Regular Expressions: querystring parameters matching

I'm trying to learn something about regular expressions.
Here is what I'm going to match:
/parent/child
/parent/child?
/parent/child?firstparam=abc123
/parent/child?secondparam=def456
/parent/child?firstparam=abc123&secondparam=def456
/parent/child?secondparam=def456&firstparam=abc123
/parent/child?thirdparam=ghi789&secondparam=def456&firstparam=abc123
/parent/child?secondparam=def456&firstparam=abc123&thirdparam=ghi789
/parent/child?thirdparam=ghi789
/parent/child/
/parent/child/?
/parent/child/?firstparam=abc123
/parent/child/?secondparam=def456
/parent/child/?firstparam=abc123&secondparam=def456
/parent/child/?secondparam=def456&firstparam=abc123
/parent/child/?thirdparam=ghi789&secondparam=def456&firstparam=abc123
/parent/child/?secondparam=def456&firstparam=abc123&thirdparam=ghi789
/parent/child/?thirdparam=ghi789
My expression should "grabs" abc123 and def456.

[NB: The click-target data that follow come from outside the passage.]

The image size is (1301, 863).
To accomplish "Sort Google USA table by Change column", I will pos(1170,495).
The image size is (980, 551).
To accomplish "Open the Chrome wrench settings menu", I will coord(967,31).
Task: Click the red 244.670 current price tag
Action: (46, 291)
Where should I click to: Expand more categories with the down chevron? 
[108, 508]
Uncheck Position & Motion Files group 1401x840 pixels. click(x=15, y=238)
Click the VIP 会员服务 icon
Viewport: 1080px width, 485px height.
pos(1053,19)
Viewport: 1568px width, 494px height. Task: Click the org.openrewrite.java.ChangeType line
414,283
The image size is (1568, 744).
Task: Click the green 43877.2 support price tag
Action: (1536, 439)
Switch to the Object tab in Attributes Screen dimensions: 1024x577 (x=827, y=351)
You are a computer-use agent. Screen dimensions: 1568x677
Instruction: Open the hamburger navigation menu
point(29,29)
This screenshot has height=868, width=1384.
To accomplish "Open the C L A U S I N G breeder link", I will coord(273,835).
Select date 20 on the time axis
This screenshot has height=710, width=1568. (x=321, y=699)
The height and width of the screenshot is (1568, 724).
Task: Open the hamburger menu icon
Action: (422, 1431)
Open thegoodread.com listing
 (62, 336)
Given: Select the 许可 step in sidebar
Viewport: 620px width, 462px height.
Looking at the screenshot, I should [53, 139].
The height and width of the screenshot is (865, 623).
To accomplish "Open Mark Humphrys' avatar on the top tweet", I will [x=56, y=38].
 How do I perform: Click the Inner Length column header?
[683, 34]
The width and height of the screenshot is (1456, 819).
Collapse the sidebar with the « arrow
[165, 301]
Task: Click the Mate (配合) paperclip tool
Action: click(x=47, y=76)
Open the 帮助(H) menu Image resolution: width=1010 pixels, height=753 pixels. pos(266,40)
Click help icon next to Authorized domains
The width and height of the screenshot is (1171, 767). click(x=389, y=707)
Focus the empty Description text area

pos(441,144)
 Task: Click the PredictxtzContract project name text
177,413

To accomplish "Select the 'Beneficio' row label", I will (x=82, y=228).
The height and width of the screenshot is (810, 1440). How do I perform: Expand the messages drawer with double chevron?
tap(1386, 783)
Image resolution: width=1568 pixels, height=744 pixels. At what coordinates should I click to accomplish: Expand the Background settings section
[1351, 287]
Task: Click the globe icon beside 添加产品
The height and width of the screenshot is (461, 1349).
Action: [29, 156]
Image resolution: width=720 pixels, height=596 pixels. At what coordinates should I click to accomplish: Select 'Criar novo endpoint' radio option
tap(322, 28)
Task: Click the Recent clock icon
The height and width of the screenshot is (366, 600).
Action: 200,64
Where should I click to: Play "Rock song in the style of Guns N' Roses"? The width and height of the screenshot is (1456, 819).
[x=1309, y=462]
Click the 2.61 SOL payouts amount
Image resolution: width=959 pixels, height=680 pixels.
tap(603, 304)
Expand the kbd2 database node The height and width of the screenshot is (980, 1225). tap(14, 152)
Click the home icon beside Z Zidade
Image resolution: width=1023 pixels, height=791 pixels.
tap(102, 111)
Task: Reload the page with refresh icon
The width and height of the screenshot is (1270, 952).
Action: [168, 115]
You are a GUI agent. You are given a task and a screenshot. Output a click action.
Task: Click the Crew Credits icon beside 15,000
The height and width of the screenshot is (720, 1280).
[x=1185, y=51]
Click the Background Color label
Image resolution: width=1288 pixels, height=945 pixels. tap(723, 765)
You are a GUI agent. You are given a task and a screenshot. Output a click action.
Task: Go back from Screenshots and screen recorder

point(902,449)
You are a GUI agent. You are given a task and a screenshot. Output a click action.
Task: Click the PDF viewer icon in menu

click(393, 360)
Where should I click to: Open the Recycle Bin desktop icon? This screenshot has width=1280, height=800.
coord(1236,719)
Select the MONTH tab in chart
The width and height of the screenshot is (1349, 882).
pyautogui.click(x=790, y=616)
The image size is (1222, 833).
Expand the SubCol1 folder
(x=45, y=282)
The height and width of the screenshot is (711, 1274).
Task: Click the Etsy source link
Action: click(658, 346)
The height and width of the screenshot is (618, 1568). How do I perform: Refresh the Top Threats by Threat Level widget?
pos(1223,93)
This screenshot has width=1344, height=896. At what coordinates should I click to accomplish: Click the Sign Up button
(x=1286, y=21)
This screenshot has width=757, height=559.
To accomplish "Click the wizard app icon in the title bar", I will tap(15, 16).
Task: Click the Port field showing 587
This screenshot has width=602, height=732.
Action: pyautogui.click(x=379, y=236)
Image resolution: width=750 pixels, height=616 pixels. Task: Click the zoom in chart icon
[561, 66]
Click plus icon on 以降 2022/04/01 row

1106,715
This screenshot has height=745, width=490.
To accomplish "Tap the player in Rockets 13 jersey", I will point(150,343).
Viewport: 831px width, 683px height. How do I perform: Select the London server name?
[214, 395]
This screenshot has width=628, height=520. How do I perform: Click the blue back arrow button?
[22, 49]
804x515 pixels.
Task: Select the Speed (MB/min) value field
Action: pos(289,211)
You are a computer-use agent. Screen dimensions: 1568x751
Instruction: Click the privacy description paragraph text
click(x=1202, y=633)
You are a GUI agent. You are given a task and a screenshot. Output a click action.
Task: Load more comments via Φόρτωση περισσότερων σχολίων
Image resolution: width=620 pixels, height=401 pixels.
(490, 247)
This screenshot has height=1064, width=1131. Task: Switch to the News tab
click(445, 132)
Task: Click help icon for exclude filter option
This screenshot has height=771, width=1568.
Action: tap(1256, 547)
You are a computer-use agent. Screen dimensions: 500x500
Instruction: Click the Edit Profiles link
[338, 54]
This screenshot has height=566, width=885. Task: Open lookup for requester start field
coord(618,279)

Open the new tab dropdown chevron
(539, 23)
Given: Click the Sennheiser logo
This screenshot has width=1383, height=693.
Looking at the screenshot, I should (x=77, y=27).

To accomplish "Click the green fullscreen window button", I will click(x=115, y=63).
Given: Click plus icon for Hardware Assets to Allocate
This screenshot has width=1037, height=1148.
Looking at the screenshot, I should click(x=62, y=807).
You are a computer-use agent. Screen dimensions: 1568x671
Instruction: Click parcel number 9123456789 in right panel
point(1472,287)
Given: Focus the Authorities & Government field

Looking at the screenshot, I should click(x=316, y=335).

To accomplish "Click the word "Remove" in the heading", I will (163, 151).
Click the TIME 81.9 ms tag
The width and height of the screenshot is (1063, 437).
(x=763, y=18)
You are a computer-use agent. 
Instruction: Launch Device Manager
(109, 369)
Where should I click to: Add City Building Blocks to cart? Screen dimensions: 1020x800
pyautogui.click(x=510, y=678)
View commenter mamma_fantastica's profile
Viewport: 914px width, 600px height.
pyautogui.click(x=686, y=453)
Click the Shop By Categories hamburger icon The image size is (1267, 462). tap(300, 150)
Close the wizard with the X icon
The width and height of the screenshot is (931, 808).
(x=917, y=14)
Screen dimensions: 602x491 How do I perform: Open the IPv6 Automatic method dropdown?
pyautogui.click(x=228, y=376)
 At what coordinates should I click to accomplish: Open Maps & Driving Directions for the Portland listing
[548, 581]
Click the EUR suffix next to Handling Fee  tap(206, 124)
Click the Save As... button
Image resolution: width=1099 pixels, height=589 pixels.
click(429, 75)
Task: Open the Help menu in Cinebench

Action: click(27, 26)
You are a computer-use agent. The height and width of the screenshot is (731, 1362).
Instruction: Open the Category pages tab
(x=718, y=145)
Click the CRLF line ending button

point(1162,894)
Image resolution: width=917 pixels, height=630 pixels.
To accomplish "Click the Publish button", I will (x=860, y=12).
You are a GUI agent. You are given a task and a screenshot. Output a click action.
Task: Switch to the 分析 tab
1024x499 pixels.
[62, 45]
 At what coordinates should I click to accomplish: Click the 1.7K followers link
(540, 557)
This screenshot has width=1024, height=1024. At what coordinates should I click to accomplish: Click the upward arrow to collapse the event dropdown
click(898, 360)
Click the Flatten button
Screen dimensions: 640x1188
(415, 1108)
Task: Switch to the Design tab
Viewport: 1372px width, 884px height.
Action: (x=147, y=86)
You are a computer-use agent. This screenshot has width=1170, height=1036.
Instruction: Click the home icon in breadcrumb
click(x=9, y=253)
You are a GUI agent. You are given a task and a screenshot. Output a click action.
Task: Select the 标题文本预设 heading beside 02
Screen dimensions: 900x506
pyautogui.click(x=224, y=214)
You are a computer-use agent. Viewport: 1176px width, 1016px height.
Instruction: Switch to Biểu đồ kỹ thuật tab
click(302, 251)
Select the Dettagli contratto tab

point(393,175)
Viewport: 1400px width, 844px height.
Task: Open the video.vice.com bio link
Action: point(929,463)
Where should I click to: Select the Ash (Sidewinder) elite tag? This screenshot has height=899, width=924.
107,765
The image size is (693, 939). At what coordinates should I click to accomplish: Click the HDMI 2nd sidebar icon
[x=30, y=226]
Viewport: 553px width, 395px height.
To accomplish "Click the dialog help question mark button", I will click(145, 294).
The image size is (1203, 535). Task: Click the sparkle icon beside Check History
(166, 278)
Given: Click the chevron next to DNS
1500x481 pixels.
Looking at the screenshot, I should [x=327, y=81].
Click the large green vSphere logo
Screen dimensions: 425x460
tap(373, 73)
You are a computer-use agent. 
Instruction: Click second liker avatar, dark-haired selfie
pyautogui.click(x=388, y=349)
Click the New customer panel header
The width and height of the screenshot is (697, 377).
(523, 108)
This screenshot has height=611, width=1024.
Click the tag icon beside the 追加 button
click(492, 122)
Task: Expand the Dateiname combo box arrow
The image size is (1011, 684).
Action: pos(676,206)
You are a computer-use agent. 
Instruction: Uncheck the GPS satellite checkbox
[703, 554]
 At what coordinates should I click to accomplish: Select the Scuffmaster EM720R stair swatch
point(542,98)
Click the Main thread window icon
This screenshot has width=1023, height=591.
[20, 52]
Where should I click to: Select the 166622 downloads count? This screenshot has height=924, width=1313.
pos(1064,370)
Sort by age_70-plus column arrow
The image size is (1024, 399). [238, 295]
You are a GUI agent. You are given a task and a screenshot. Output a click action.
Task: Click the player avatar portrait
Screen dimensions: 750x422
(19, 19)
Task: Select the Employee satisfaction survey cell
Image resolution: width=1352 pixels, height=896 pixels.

And now just an example about what I'm not going to match ("question mark" is missing):
/parent/child/firstparam=abc123&secondparam=def456
Well, I built the following expression:
^(?:/parent/child){1}(?:^(?:/\?|\?)+(?:firstparam=([^&]*)|secondparam=([^&]*)|[^&]*)?)?
But that doesn't work.
Could you help me to understand what I'm doing wrong?
Thanks in advance.
UPDATE 1
Ok, I made other tests.
I'm trying to fix the previous version with something like this:
/parent/child(?:(?:\?|/\?)+(?:firstparam=([^&]*)|secondparam=([^&]*)|[^&]*)?)?$
Let me explain my idea:
Must start with /parent/child:
/parent/child
Following group is optional
(?: ... )?
The previous optional group must starts with ? or /?
(?:\?|/\?)+
Optional parameters (I grab values if specified parameters are part of querystring)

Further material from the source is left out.